How? Threaten the sledgehammer, but use the scalpel.

Trump is in the unique position of the world already taking his tariff threats seriously. He should use it as leverage, but in a targeted trade strategy that knocks down trade barriers without accepting the false choice between the freewheeling trade of the 1990s or destroying struggling farmers’ income. We can both draw a hard line and protect farmers from foreign retaliation.

One part of a targeted trade strategy is pursuing narrower deals where America can better exert its leverage. Stephanie Mercier, an economist with the Farm Journal Foundation, told me deals around a specific product in a specific country can open markets for farmers, with fewer trade-offs than deals involving many products across multiple countries.  

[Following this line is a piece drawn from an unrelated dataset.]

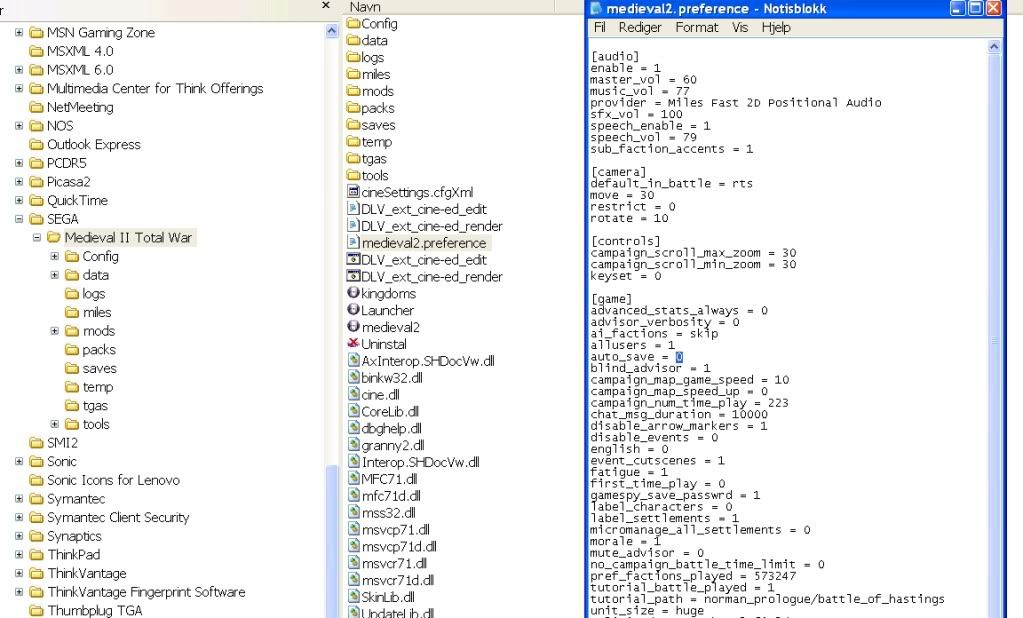Open the Hjelp menu

tap(775, 28)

The other part of targeted trade is demanding accountability, including removing inconsistent trade policies – a task that’s also easier if America uses leverage to negotiate targeted deals with individual countries.

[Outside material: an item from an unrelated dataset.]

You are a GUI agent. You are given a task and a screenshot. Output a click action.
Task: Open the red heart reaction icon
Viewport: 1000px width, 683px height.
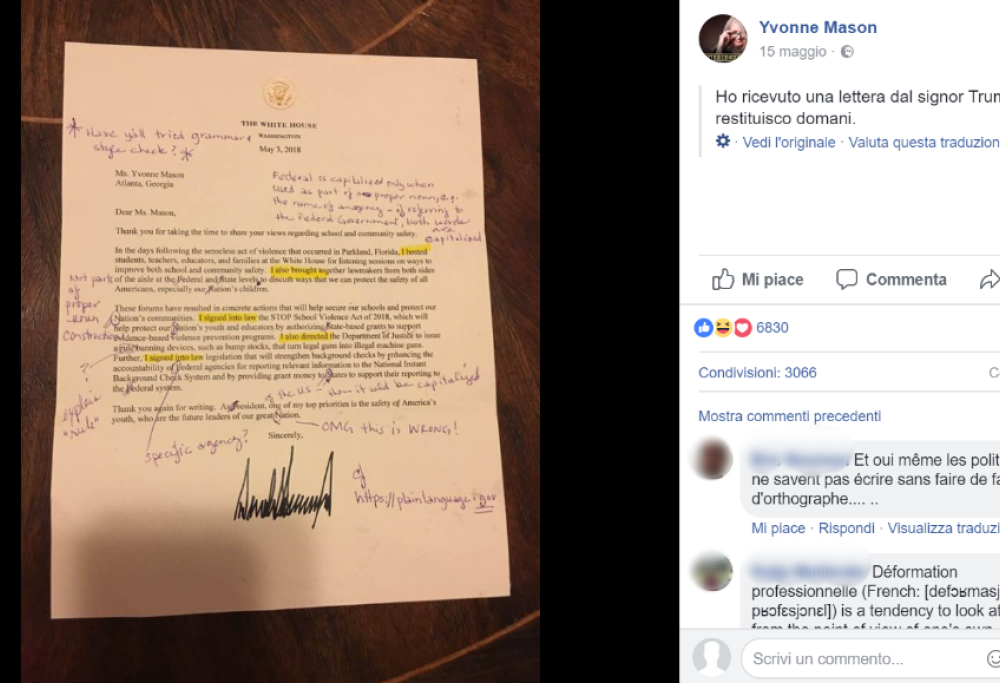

One example is inconsistent seasonal restrictions.

Michigan farmers aren’t allowed to sell asparagus into foreign markets during those countries’ prime season. But the same isn’t required of those countries, meaning Michigan farmers compete with foreign asparagus all year, as Jamie Clover Adams of Michigan Asparagus told the Business of Agriculture podcast.

Why shouldn’t both countries be required to import only part of the year?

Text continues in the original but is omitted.